The end result may end up confusing their consumers more than ever.  Who determines whether you are a regular athlete or a competitive athlete?  Does recreational competition count as a competitive athlete?  How does Gatorade’s distribution facilitate their new products – will G Series be offered everywhere while G Series Fit offered only in gyms, and G Series Pro only sold to sports teams?  Will the price points be identical for these three segments?  What about the flavor options?  At the end of all this, Gatorade may the one that loses.  Not only are they confusing their consumer, it’s a given that cannibalization will occur.

With a price differentiation strategy, they cannot price differentiate each segment too much, or else POWERade will end up appearing comparatively less expensive and be rewarded with the sale.  Not to mention, the price strategy is not always up to the manufacturer to decide, they can only suggest the retail price.  Lastly, the pricing itself may act as an indirect indicator that the G Series Pro is better and drive higher sales for this segment but block sales for G Series and G Series Fit.

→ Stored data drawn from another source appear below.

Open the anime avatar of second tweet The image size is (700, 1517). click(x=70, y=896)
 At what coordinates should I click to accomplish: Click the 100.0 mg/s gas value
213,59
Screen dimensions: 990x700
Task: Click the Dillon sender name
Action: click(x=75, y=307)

In terms of distribution, will all three segments be offered in the same place?  It’s unlikely that all options will be available at a retailer, given the lineup and shelf space available for their beverages.  So this leads to limitations on where their products can be found – what if a ‘competitive athlete’ forgets to bring his G Series Pro Perform when he’s heading out to train, will he be able to find it at his local grocery store or will he have to buy it at a specialty retailer (if it can even be found)?

In my opinion, Gatorade as a sports drink became popular beyond athletes not only because of its taste and purpose, but also because of its image.  People that consume Gatorade want to give off the impression that they are an athlete and in shape.  The ‘in shape’ image is extremely important in today’s society, so even those that do not exercise may choose to leave their house in training gear and grab a Gatorade to drink.  Think of Underarmour and lululemon’s popularity that extends beyond the athlete and yoga performer.  It’s for those same reasons that Gatorade has gained everyday beverage consumption among athletes and non-athletes alike.

My prediction?  At least one of those three segments (G Series, G Series Fit, G Series Pro) will disappear from the market stemmed from slow sales, and the sales trends will indicate that consumers are choosing either the G Series or the G Series Pro.  We’ll just have to wait and see how it long it will take.